**Reading text:**
— Begin —
That common sense approach is entirely justified by the house’s past. Despite the ageless beauty of its Elizabethan exterior, change is nothing new to Parnham, which has seen a major restructuring of its fabric and interior at least half a dozen times in the course of its long and dramatic history.
The principal front was built of stone from the Beaminster quarry by Wessex landowner Robert Strode in about 1559. The Strodes owned the estate from the mid 1400s to the mid 1700s and, in about 1730, George Strode (the last of his line) modernised the house and demolished the Elizabethan forecourt and gatehouse to create a landscaped setting.
On his death in 1753, his heiress daughter married William Oglander of Nunwell in the Isle of Wight, where she went to live, thereby consigning the Parnham estate to 50 years of neglect.
In the early 19th century, their son, Sir William Oglander, entranced by Parnham’s beauty, decided to make it his family seat and commissioned John Nash to remodel the house. The interior was arranged in Regency Gothic style, although little of Nash’s interior survived when the Oglander male line died out in 1896 and Parnham was bought by Vincent Robinson, an eccentric antiquary, who restored the house to its pre-Nash Tudor glory, filling it with his vast collection of Renaissance furniture.
In 1911, a Belgian entrepreneur, Dr Hans Sauer, bought the estate and embarked on a full-scale restoration of Parnham House, stripping out the 19th-century work and selling off Robinson’s collection to fund extensive improvements to the house and gardens.
In the 1920s it became a fashionable country club; in the 1930s, a venue for extravagant country-house weekends; and, after the Second World War, a home for pleasantly dotty, rich old ladies, until new safety regulations forced its closure in 1973.
In 1976, Parnham entered an age of enlightenment, when furniture designer John Makepeace established his School for Craftsmanship in Wood there, the legacy of which is chronicled in his recent book, Beyond Parnham (www.beyondparnham.com ). Over their 25-year tenure, he and his wife painstakingly renovated the house, re-creating the formal gardens and watercourses long since lost in the undergrowth.
In 2001, following Mr Makepeace’s decision to retire from teaching, Parnham was bought by its late owner, an Austrian banker who reconstituted the estate, restored the deer park and refurbished the house to a standard that, according to John Martin Robinson writing in Country Life in 2005, ‘set the benchmark for the English country house in the 21st century.’
Ah, but at what price? That is the burning question that will exercise the minds of conservationists, designers, restorers and lovers of historic country houses alike, before Parnham again rises from the ashes of disaster – as it surely will.
Could Mr Makepeace’s suggestion that the next Parnham might be ‘a first-rate contemporary house’ provide a possible answer? Only time will tell.
— End —
**Information provided:**
— Begin —
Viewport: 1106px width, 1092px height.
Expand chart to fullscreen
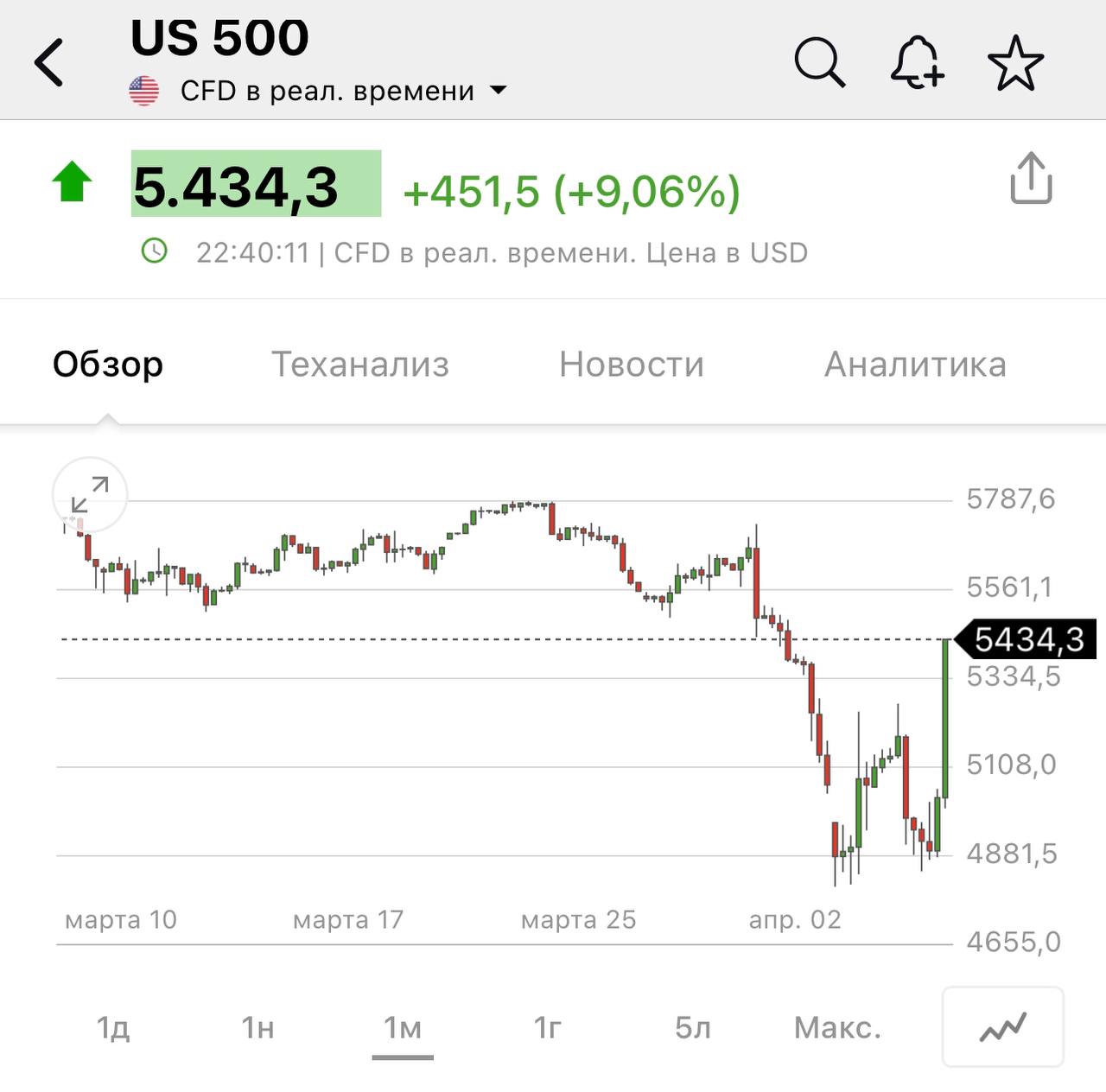pyautogui.click(x=90, y=494)
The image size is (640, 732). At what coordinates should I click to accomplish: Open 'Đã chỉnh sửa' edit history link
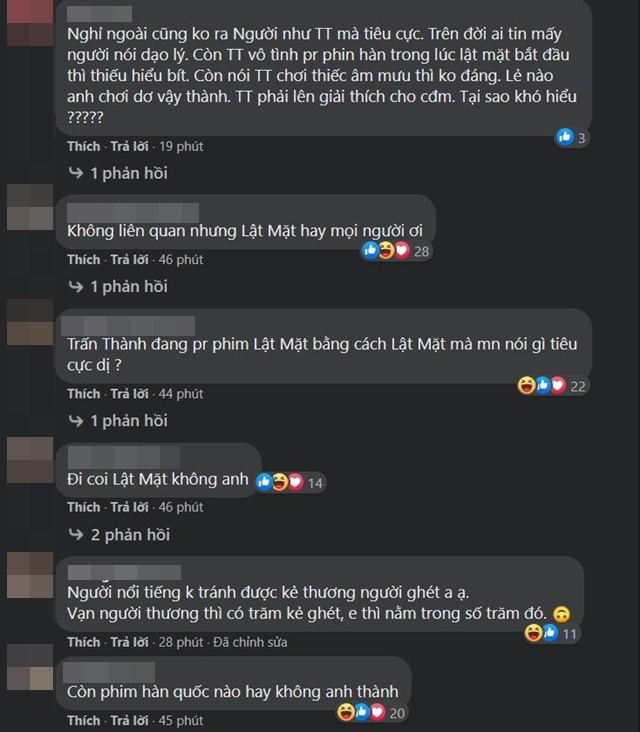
— End —
**What is expected:** Copy word for word the part of the text on Parnham House between "In the early" and "of Renaissance furniture.", inclusive. The listing plays no part in this exercise.

**Written solution:**
In the early 19th century, their son, Sir William Oglander, entranced by Parnham’s beauty, decided to make it his family seat and commissioned John Nash to remodel the house. The interior was arranged in Regency Gothic style, although little of Nash’s interior survived when the Oglander male line died out in 1896 and Parnham was bought by Vincent Robinson, an eccentric antiquary, who restored the house to its pre-Nash Tudor glory, filling it with his vast collection of Renaissance furniture.